> **Task directions**
The response should be a faithful copy of every record, with nothing left out.

Saved entries:
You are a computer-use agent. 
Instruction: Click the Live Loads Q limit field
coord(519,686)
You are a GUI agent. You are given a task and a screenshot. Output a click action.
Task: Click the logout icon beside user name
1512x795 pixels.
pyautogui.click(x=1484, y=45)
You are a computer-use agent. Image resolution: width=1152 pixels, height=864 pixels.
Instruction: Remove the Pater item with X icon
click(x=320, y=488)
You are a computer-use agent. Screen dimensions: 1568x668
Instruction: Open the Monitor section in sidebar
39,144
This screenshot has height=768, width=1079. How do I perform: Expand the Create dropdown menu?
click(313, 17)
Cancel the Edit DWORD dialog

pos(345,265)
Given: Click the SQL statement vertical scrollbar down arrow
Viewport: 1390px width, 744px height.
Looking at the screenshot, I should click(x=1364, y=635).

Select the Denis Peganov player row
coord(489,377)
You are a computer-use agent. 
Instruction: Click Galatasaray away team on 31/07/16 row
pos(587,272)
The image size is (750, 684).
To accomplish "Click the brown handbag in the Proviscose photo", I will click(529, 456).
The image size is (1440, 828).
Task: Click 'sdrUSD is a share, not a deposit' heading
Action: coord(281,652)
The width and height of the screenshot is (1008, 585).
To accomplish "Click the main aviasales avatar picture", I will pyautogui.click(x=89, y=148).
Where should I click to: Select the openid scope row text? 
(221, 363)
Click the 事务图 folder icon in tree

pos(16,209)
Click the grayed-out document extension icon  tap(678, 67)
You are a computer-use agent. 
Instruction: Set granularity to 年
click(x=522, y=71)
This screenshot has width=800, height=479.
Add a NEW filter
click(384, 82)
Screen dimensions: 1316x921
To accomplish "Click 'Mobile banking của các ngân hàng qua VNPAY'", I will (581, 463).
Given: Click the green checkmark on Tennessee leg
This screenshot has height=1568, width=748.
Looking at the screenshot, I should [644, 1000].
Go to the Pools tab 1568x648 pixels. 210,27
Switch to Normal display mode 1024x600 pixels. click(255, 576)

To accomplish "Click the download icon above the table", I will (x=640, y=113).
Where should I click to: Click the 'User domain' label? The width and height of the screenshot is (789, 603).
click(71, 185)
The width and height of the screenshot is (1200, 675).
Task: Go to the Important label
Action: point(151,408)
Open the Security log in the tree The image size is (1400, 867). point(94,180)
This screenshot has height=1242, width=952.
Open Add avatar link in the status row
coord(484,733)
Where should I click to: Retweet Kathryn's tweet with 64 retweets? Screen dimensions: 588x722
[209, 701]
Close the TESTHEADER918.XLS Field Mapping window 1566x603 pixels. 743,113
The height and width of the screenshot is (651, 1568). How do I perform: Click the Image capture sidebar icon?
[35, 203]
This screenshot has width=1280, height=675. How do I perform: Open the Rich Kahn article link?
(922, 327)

> **Written answer**
You are a computer-use agent. 
Instruction: Click the Live Loads Q limit field
coord(519,686)
You are a GUI agent. You are given a task and a screenshot. Output a click action.
Task: Click the logout icon beside user name
1512x795 pixels.
pyautogui.click(x=1484, y=45)
You are a computer-use agent. Image resolution: width=1152 pixels, height=864 pixels.
Instruction: Remove the Pater item with X icon
click(x=320, y=488)
You are a computer-use agent. Screen dimensions: 1568x668
Instruction: Open the Monitor section in sidebar
39,144
This screenshot has height=768, width=1079. How do I perform: Expand the Create dropdown menu?
click(313, 17)
Cancel the Edit DWORD dialog

pos(345,265)
Given: Click the SQL statement vertical scrollbar down arrow
Viewport: 1390px width, 744px height.
Looking at the screenshot, I should click(x=1364, y=635).

Select the Denis Peganov player row
coord(489,377)
You are a computer-use agent. 
Instruction: Click Galatasaray away team on 31/07/16 row
pos(587,272)
The image size is (750, 684).
To accomplish "Click the brown handbag in the Proviscose photo", I will click(529, 456).
The image size is (1440, 828).
Task: Click 'sdrUSD is a share, not a deposit' heading
Action: coord(281,652)
The width and height of the screenshot is (1008, 585).
To accomplish "Click the main aviasales avatar picture", I will pyautogui.click(x=89, y=148).
Where should I click to: Select the openid scope row text? 
(221, 363)
Click the 事务图 folder icon in tree

pos(16,209)
Click the grayed-out document extension icon  tap(678, 67)
You are a computer-use agent. 
Instruction: Set granularity to 年
click(x=522, y=71)
This screenshot has width=800, height=479.
Add a NEW filter
click(384, 82)
Screen dimensions: 1316x921
To accomplish "Click 'Mobile banking của các ngân hàng qua VNPAY'", I will (581, 463).
Given: Click the green checkmark on Tennessee leg
This screenshot has height=1568, width=748.
Looking at the screenshot, I should [644, 1000].
Go to the Pools tab 1568x648 pixels. 210,27
Switch to Normal display mode 1024x600 pixels. click(255, 576)

To accomplish "Click the download icon above the table", I will (x=640, y=113).
Where should I click to: Click the 'User domain' label? The width and height of the screenshot is (789, 603).
click(71, 185)
The width and height of the screenshot is (1200, 675).
Task: Go to the Important label
Action: point(151,408)
Open the Security log in the tree The image size is (1400, 867). point(94,180)
This screenshot has height=1242, width=952.
Open Add avatar link in the status row
coord(484,733)
Where should I click to: Retweet Kathryn's tweet with 64 retweets? Screen dimensions: 588x722
[209, 701]
Close the TESTHEADER918.XLS Field Mapping window 1566x603 pixels. 743,113
The height and width of the screenshot is (651, 1568). How do I perform: Click the Image capture sidebar icon?
[35, 203]
This screenshot has width=1280, height=675. How do I perform: Open the Rich Kahn article link?
(922, 327)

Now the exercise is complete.